The Canadian Space Agency (CSA) is funding a new Canadian study called Vection to gain a better understanding of the effects of reduced gravity on astronauts' perception of self-motion, particularly how the brain interprets visual signals and how a moving astronaut may misinterpret acceleration as tilting. Led by Dr. Laurence Harris from York University and his team of researchers, Vection will study how visual cues affect the impression of motion in weightlessness, examine whether those cues could be confusing, and create a model of how reduced gravity influences how we process visual information.
York University aims to recruit at least six astronauts for its study.
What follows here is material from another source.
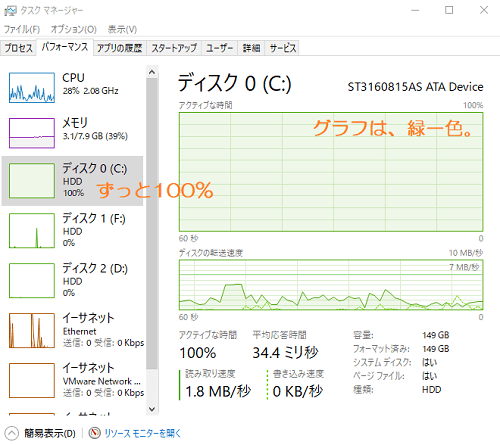Open ディスク 2 (D:) performance entry
The image size is (500, 445).
[x=73, y=280]
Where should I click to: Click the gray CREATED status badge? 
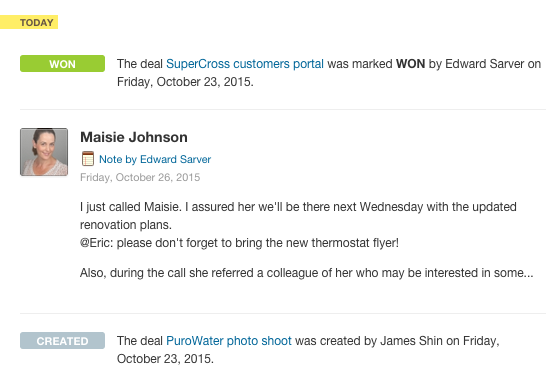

Data will be collected before, during and after their space missions through visual simulations using a virtual reality system. The astronauts will be tested to measure how they perceive motion and judge distances as they are immobile and immersed in a 3D environment on Earth and in space.
This image features the edgeless graphics Geometry (EGG) large-field display (made possible by funding from the CFI and developed by Christie®). The Vection research team will use it to assess the role the whole visual field plays in the perception of motion and orientation, using high-resolution stereo graphics. (Credit: York University)
Applications on Earth
On Earth, motion perception is critical for tasks like walking or driving a car. The findings from Vection will help explain how visual signals affect our perception when we are in motion. The study's findings may advance research in a number of areas, including:
- technologies on Earth that simulate motion, such as robotics or remote operations using robotic-assisted surgery.